- [The request]
Please duplicate the rows below word for word, beginning at the first line of the rows and stopping after the line that contains "coord(223,41)".

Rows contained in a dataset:
[START]
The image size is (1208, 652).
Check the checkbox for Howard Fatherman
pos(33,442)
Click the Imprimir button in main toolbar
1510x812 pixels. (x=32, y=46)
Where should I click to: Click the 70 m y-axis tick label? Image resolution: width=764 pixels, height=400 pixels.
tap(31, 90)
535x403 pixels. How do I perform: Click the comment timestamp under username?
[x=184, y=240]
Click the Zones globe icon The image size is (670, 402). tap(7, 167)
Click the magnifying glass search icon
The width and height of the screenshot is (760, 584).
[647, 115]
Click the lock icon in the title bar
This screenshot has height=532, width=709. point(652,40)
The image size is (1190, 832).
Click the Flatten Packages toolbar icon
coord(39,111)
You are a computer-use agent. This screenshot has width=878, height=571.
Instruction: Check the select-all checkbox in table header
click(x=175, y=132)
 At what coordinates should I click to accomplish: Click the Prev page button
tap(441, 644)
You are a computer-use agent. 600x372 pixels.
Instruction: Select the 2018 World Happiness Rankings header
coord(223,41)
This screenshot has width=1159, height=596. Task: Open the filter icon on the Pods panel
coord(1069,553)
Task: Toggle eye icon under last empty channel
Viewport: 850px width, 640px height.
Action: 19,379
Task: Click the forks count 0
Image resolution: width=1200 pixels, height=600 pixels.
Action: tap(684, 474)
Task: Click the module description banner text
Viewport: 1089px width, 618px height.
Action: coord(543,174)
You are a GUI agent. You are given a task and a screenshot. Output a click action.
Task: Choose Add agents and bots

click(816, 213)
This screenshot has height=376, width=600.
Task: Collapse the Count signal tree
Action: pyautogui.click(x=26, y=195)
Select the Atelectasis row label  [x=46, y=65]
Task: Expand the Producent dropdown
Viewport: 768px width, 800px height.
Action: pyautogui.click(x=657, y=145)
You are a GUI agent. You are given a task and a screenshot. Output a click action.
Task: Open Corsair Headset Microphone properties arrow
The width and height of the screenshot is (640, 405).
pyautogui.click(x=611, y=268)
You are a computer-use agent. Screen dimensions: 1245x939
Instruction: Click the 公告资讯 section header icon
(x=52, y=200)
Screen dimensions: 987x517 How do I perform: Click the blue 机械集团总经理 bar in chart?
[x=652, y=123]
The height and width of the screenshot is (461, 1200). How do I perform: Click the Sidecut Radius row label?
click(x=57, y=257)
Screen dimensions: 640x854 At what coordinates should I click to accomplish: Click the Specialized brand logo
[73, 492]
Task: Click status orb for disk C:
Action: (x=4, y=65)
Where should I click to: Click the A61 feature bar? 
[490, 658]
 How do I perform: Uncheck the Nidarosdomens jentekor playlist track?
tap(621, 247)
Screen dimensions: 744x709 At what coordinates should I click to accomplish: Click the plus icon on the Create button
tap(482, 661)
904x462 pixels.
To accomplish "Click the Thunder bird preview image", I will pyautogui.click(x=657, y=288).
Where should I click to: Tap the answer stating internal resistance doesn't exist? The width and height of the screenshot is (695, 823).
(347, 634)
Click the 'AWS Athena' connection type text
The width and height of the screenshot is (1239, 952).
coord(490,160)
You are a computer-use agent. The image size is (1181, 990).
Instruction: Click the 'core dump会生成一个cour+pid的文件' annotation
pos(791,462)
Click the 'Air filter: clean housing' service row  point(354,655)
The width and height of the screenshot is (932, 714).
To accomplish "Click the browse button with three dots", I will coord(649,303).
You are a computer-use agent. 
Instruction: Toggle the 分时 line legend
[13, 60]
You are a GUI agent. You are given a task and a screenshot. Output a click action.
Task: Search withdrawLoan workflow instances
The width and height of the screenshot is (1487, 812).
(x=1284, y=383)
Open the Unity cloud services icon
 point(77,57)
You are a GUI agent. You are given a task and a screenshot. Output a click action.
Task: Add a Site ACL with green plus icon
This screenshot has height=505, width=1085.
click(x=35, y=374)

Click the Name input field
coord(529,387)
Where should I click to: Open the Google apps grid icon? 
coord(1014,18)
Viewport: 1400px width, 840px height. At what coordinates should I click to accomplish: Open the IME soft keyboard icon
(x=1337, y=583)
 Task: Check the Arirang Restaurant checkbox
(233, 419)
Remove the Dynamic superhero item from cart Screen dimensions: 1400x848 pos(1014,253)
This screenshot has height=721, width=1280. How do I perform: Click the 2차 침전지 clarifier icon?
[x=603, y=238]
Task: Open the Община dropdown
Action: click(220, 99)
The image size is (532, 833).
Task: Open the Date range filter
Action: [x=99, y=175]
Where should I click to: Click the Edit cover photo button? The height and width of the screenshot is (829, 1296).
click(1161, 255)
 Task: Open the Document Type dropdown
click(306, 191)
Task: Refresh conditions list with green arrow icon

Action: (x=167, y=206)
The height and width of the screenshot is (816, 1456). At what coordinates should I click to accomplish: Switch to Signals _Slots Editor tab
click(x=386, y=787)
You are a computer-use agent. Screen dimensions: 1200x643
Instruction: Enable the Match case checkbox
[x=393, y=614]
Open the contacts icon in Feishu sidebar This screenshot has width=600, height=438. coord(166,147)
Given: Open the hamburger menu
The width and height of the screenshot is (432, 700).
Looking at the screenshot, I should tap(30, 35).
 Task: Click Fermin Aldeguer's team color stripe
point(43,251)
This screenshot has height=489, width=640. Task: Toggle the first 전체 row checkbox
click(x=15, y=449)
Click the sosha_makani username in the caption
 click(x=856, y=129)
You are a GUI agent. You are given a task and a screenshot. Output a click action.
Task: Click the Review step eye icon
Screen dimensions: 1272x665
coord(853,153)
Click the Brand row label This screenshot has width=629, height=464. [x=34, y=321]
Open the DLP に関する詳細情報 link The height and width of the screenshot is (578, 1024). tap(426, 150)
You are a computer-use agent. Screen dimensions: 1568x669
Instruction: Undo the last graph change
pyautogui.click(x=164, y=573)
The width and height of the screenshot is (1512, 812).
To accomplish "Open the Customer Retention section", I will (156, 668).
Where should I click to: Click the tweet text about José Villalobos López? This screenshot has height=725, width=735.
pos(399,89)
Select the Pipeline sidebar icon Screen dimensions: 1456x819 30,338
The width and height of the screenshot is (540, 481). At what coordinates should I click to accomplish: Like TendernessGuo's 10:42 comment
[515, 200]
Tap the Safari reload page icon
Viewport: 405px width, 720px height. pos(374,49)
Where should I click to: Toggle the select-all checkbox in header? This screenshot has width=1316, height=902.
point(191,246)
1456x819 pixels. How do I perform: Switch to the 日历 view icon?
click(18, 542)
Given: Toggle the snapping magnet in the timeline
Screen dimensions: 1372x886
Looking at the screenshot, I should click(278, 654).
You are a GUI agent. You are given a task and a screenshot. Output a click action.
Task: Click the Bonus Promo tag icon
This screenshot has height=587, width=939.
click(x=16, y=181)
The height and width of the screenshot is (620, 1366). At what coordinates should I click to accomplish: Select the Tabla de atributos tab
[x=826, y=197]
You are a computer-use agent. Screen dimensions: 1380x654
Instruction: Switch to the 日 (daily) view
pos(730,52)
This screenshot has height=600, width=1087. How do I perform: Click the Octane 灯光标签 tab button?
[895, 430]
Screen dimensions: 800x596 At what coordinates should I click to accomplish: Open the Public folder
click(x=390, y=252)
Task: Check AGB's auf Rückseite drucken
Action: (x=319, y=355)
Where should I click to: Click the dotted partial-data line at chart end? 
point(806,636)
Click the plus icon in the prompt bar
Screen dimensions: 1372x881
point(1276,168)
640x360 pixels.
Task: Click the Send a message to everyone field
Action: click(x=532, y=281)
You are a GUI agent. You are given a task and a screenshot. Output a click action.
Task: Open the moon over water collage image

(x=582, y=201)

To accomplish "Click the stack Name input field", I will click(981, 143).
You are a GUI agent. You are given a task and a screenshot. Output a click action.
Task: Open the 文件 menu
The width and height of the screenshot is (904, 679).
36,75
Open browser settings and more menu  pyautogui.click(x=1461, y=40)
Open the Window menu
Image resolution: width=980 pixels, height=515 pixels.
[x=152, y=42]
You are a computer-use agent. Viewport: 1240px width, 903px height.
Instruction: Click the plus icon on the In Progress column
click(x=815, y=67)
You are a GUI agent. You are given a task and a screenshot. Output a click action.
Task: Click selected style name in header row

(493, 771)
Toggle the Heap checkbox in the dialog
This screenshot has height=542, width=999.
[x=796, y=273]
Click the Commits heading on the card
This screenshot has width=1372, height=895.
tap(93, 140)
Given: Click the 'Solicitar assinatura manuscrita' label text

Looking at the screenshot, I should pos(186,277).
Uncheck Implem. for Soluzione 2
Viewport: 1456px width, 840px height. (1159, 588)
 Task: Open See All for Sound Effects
[END]
- [Exercise output]
The image size is (1208, 652).
Check the checkbox for Howard Fatherman
pos(33,442)
Click the Imprimir button in main toolbar
1510x812 pixels. (x=32, y=46)
Where should I click to: Click the 70 m y-axis tick label? Image resolution: width=764 pixels, height=400 pixels.
tap(31, 90)
535x403 pixels. How do I perform: Click the comment timestamp under username?
[x=184, y=240]
Click the Zones globe icon The image size is (670, 402). tap(7, 167)
Click the magnifying glass search icon
The width and height of the screenshot is (760, 584).
[647, 115]
Click the lock icon in the title bar
This screenshot has height=532, width=709. point(652,40)
The image size is (1190, 832).
Click the Flatten Packages toolbar icon
coord(39,111)
You are a computer-use agent. This screenshot has width=878, height=571.
Instruction: Check the select-all checkbox in table header
click(x=175, y=132)
 At what coordinates should I click to accomplish: Click the Prev page button
tap(441, 644)
You are a computer-use agent. 600x372 pixels.
Instruction: Select the 2018 World Happiness Rankings header
coord(223,41)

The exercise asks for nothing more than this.